EXERCISE INSTRUCTIONS:
Find the string "This" in the listing below and return each line it appears in.

MATERIALS PROVIDED:
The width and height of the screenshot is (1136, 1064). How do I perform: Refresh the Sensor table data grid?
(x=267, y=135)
==
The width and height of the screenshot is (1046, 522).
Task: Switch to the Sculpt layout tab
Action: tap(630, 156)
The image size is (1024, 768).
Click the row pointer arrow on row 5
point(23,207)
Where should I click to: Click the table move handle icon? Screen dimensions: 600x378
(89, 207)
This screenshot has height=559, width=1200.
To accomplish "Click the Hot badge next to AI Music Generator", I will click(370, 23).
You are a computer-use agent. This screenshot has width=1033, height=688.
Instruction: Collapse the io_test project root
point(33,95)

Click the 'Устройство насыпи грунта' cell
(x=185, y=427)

ANSWER FOR THE TASK:
This screenshot has height=559, width=1200.
You are a computer-use agent. This screenshot has width=1033, height=688.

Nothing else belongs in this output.